* [What is expected]
Begin at the top of the listing below. Write each line out exactly, ending with the line that holds "Task: Select Total games cell showing 159".

<<<<

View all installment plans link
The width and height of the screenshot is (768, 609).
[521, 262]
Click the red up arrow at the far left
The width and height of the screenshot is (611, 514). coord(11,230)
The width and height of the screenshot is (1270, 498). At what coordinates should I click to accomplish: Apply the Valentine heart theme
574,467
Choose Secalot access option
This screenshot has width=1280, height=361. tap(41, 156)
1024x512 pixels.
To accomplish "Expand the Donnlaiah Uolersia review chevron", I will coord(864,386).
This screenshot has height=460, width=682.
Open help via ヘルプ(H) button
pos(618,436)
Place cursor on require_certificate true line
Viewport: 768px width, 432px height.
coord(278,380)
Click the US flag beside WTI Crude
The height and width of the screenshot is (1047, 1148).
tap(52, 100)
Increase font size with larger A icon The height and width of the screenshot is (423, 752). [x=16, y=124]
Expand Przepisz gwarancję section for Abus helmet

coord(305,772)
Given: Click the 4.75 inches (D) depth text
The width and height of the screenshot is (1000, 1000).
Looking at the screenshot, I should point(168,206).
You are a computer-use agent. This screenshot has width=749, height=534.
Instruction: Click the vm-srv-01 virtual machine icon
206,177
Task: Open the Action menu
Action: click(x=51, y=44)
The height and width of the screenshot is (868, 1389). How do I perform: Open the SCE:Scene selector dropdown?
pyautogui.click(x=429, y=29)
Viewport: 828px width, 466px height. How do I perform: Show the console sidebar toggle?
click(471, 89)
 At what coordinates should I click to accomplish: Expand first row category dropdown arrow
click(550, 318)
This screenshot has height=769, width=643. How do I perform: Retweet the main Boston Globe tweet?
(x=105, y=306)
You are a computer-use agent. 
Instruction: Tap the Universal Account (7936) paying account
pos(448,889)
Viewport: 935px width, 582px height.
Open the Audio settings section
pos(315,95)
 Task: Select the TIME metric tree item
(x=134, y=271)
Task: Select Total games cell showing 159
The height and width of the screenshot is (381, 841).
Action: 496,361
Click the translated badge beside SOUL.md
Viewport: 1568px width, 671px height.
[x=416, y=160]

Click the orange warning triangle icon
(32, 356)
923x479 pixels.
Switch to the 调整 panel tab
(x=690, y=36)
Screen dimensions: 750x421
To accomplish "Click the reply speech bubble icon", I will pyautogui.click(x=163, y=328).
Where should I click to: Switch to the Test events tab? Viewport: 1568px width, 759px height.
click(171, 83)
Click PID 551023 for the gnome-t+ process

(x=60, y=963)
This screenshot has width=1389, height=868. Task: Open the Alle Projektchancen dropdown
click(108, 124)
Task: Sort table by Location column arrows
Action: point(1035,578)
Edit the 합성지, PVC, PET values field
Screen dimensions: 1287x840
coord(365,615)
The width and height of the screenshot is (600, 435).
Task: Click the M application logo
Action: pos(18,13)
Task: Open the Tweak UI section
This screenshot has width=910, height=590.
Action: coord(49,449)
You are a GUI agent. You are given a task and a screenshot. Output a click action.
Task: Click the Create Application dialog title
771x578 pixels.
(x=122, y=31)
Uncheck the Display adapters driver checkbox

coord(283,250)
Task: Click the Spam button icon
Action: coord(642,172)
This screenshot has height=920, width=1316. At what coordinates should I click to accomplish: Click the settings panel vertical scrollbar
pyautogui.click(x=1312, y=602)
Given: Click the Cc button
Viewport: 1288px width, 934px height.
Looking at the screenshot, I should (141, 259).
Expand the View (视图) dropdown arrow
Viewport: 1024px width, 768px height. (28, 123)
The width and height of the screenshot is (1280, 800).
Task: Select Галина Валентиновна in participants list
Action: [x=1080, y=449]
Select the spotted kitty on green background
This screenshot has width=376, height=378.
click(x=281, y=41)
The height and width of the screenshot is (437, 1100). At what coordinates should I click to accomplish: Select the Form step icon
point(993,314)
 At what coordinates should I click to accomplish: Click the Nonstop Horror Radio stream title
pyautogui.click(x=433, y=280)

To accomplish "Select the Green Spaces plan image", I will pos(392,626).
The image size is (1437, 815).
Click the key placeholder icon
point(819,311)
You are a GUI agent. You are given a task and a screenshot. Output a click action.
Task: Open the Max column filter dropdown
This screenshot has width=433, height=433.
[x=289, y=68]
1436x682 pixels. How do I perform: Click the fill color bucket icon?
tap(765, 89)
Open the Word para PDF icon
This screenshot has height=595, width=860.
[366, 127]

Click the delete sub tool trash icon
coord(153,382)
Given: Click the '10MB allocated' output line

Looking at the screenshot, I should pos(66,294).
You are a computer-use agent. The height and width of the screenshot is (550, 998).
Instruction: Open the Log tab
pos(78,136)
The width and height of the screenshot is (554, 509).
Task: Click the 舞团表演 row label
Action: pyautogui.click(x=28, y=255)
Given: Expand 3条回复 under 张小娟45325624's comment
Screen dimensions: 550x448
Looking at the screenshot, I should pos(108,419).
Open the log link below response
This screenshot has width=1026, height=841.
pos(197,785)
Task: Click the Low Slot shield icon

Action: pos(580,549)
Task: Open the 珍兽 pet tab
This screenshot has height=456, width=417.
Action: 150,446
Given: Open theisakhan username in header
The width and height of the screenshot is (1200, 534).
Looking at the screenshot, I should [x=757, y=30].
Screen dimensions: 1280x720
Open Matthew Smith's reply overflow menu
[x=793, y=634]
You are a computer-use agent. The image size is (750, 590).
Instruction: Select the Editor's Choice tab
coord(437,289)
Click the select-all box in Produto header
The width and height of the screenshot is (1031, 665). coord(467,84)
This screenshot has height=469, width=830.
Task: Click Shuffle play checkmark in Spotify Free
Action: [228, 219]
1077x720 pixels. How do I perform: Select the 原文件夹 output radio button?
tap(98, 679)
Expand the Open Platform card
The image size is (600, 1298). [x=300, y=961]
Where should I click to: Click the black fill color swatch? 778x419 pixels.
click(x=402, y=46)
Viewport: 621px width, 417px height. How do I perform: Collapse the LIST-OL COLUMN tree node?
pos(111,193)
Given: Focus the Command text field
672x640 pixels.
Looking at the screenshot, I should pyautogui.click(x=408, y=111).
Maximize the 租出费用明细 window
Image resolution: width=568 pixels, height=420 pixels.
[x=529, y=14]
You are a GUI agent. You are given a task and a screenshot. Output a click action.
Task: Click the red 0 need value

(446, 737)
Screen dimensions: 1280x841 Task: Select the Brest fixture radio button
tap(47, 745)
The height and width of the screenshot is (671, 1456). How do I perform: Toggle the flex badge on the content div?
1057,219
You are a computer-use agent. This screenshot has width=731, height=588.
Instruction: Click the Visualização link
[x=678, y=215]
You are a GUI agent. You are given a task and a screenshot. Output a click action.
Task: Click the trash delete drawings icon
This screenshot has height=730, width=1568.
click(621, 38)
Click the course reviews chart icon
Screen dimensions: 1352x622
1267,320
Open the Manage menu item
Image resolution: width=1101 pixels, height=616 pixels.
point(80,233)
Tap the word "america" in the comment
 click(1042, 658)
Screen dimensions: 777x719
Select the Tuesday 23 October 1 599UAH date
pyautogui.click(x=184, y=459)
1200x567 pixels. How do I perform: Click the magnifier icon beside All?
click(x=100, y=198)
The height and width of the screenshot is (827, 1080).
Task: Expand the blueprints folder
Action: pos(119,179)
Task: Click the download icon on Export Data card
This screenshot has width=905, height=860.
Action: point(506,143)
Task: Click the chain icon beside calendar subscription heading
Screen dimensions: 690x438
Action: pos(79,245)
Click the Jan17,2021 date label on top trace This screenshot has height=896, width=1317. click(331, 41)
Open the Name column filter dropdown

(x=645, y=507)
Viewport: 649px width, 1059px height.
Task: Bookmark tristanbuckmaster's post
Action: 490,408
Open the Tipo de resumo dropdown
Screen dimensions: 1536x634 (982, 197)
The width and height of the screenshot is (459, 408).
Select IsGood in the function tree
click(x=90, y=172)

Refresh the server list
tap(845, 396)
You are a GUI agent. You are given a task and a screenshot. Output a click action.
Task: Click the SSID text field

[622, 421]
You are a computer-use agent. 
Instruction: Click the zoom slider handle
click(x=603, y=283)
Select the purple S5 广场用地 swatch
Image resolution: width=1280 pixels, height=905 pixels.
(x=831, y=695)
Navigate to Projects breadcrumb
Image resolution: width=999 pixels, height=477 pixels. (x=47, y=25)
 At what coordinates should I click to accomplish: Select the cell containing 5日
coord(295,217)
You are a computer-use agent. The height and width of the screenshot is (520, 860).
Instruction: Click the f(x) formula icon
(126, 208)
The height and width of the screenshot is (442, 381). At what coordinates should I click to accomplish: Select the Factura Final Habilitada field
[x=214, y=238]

>>>>

* [Written solution]
View all installment plans link
The width and height of the screenshot is (768, 609).
[521, 262]
Click the red up arrow at the far left
The width and height of the screenshot is (611, 514). coord(11,230)
The width and height of the screenshot is (1270, 498). At what coordinates should I click to accomplish: Apply the Valentine heart theme
574,467
Choose Secalot access option
This screenshot has width=1280, height=361. tap(41, 156)
1024x512 pixels.
To accomplish "Expand the Donnlaiah Uolersia review chevron", I will coord(864,386).
This screenshot has height=460, width=682.
Open help via ヘルプ(H) button
pos(618,436)
Place cursor on require_certificate true line
Viewport: 768px width, 432px height.
coord(278,380)
Click the US flag beside WTI Crude
The height and width of the screenshot is (1047, 1148).
tap(52, 100)
Increase font size with larger A icon The height and width of the screenshot is (423, 752). [x=16, y=124]
Expand Przepisz gwarancję section for Abus helmet

coord(305,772)
Given: Click the 4.75 inches (D) depth text
The width and height of the screenshot is (1000, 1000).
Looking at the screenshot, I should point(168,206).
You are a computer-use agent. This screenshot has width=749, height=534.
Instruction: Click the vm-srv-01 virtual machine icon
206,177
Task: Open the Action menu
Action: click(x=51, y=44)
The height and width of the screenshot is (868, 1389). How do I perform: Open the SCE:Scene selector dropdown?
pyautogui.click(x=429, y=29)
Viewport: 828px width, 466px height. How do I perform: Show the console sidebar toggle?
click(471, 89)
 At what coordinates should I click to accomplish: Expand first row category dropdown arrow
click(550, 318)
This screenshot has height=769, width=643. How do I perform: Retweet the main Boston Globe tweet?
(x=105, y=306)
You are a computer-use agent. 
Instruction: Tap the Universal Account (7936) paying account
pos(448,889)
Viewport: 935px width, 582px height.
Open the Audio settings section
pos(315,95)
 Task: Select the TIME metric tree item
(x=134, y=271)
Task: Select Total games cell showing 159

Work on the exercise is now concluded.